To prepare for this sermon, I read the Archbishop of Canterbury's reflections on 9/11,
Writing in the Dust. He was actually there when the towers were hit, preparing to give a presentation at Trinity Wall Street, so he's not writing about this from a distant perspective.
One of the things he said that I liked very much is that he is "very suspicious of any action that brings a sense of release, irrespective of what it achieves; [he's] very wary of doing something so that it looks as if something is getting done."
I think that includes forgiveness.
The gospel for today is a particularly tough one, I think, made more difficult because we in the church want to jump to forgiveness, sometimes before either party is ready. Too often this passage is used as an excuse for people to hurt others over and over. Too often those injured receive no repentence and yet are told if they do not forgive,
they will be punished.
But the phrase that leaps out at me is the one at the very end of Jesus' lesson: the three words "from your heart." And once I focused on that, I started seeing the heart everywhere I turned. Starting in the collect where we ask God to "direct and rule our hearts" to the collect for purity in which we concede from the outset that "all hearts are open" to God to the post-communion prayer in which we ask "to love and serve you with gladness and singleness of heart," it's clear that our heart needs to be in the right place.
And so it seems to me that our first task is to ask ourselves, Where is your heart? Not where you think it ought to be, or where other people tell you it ought to be, or where you would like it to be: Where is it really?

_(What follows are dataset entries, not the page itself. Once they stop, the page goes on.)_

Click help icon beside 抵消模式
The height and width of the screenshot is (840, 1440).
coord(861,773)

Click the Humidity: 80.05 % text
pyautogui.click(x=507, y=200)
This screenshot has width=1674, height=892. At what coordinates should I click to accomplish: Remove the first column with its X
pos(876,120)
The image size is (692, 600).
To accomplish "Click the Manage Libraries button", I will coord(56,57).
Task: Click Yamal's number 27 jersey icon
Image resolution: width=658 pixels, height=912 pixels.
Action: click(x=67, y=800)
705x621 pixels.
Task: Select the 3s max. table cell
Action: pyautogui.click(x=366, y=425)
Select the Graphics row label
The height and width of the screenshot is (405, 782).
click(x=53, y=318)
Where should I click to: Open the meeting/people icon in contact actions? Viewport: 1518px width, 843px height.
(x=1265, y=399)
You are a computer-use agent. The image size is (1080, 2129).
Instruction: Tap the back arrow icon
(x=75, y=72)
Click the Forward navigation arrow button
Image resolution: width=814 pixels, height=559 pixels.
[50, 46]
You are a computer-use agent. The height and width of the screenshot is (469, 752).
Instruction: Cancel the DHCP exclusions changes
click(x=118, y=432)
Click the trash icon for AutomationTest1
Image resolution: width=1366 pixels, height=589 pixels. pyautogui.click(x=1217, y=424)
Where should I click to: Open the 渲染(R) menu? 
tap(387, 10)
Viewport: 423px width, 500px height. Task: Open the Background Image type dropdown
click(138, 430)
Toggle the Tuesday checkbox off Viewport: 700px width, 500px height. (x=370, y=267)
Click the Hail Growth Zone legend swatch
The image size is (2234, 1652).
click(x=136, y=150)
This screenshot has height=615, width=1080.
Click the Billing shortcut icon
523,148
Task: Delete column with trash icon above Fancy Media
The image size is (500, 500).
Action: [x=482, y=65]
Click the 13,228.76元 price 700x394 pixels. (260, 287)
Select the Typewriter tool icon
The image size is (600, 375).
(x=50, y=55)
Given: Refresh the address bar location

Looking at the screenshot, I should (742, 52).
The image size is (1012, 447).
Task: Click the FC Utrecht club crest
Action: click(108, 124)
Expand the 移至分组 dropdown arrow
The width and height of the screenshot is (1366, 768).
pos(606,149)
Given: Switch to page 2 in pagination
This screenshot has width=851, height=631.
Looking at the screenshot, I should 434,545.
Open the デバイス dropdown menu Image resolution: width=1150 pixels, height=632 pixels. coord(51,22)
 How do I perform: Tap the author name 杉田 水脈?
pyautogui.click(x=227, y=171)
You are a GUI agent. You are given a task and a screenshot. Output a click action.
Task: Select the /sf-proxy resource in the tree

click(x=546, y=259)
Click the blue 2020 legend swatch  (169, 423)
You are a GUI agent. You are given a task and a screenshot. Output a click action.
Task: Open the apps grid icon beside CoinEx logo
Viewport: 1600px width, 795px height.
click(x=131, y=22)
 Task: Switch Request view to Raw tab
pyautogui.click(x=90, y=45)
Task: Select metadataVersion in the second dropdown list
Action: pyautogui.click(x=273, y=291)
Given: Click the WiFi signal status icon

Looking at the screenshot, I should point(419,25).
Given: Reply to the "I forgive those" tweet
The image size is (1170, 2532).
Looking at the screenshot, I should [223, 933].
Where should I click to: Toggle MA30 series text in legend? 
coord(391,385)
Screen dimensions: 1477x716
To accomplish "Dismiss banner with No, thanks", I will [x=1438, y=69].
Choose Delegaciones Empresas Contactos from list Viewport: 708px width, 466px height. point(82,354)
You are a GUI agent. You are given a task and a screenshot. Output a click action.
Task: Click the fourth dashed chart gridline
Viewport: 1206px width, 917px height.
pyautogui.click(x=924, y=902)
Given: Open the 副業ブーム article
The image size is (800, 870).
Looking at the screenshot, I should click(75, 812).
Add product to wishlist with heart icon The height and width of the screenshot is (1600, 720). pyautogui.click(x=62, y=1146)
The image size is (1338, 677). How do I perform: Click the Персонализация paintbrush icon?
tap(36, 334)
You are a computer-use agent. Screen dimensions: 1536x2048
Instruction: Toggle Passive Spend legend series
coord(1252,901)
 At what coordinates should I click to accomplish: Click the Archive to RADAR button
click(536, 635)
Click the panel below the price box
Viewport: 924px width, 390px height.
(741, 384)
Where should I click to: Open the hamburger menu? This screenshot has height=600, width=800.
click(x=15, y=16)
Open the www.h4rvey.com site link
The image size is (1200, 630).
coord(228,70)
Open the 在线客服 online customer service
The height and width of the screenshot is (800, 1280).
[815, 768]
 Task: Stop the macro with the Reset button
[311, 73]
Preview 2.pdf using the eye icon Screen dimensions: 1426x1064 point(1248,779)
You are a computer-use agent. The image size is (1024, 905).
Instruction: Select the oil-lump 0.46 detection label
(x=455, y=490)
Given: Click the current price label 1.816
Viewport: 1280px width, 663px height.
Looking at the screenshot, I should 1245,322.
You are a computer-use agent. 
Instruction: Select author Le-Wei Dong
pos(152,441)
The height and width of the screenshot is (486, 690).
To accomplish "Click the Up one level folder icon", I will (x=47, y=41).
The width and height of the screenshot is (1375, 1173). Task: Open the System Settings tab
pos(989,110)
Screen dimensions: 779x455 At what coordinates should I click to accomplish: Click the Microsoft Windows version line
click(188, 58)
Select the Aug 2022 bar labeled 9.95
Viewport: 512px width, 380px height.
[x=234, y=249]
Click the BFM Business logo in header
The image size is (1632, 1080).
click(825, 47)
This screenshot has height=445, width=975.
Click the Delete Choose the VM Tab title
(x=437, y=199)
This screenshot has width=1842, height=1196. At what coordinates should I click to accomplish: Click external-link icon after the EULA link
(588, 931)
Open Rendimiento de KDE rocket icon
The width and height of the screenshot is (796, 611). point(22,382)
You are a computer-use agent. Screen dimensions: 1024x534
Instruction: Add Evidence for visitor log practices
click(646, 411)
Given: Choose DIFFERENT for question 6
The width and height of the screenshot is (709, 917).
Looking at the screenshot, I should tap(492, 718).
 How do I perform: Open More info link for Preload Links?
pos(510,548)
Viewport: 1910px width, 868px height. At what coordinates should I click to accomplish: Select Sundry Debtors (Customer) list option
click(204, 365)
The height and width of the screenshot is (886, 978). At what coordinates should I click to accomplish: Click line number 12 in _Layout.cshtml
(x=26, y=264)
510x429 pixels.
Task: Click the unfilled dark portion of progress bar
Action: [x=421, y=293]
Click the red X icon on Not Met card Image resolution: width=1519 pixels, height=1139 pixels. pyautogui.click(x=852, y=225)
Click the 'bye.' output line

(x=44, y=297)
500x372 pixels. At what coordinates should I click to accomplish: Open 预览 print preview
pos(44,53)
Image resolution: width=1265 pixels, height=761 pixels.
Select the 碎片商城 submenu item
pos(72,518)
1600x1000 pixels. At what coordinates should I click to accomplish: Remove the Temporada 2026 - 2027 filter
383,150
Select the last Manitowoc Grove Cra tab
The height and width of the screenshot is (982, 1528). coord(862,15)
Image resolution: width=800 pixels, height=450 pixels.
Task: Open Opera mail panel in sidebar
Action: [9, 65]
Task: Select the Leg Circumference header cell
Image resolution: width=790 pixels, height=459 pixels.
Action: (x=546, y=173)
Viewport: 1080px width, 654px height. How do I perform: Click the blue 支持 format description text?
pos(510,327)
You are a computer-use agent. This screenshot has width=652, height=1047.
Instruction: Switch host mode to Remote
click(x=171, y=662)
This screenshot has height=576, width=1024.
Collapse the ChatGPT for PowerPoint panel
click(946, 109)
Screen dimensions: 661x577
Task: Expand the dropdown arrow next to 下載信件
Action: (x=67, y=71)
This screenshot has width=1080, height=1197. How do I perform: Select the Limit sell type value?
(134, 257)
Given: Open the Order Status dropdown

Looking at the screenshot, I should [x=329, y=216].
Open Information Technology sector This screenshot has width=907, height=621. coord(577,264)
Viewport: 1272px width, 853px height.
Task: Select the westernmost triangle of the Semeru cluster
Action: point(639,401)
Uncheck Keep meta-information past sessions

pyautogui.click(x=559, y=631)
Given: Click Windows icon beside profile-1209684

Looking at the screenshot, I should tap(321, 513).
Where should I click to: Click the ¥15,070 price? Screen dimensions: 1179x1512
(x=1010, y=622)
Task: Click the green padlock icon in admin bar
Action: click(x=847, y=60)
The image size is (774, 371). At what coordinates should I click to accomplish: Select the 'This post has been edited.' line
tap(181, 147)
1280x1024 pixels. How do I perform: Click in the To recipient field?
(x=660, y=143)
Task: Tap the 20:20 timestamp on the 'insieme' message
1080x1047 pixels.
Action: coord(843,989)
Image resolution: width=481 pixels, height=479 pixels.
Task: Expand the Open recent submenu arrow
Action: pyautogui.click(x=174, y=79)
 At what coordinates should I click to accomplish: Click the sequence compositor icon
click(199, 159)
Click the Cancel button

Another theme that Rowan Williams kept returning to in his book was the need for breathing room. It's strange to say, but even after 10 years, I'm not sure we've ever allowed ourselves any breathing room around 9/11. What would happen if we did? If we didn't need to fix it or understand it or resolve it?
And so I would suggest that our second task is to give ourselves time, to give ourselves breathing space. It may be that time itself will allow us to move on more than we may think. After any momentous event--good or bad--, it simply takes time to absorb what happened and adjust to the new reality. The Israelites left slavery in Egypt and crossed the Red Sea, and then spent 40 years wandering in the wilderness. Give yourself some breathing space.
Whether it's 9/11, or the death of a friend and neighbor, or some personal slight that has rocked your world, breathe; uncover your heart; and only then, without force or compulsion, and as you find it in your heart, forgive.
Addendum: Reflecting on this, the one thing I wish I'd thought to add was a section about how we can trust and believe that God will lead our hearts to a place of forgiveness, if that is what we desire. That's why we don't need to provide forgiveness under compulsion; God is working in our hearts and so we can be at peace, even knowing that we are not where we want to be. I believe God will lead us there.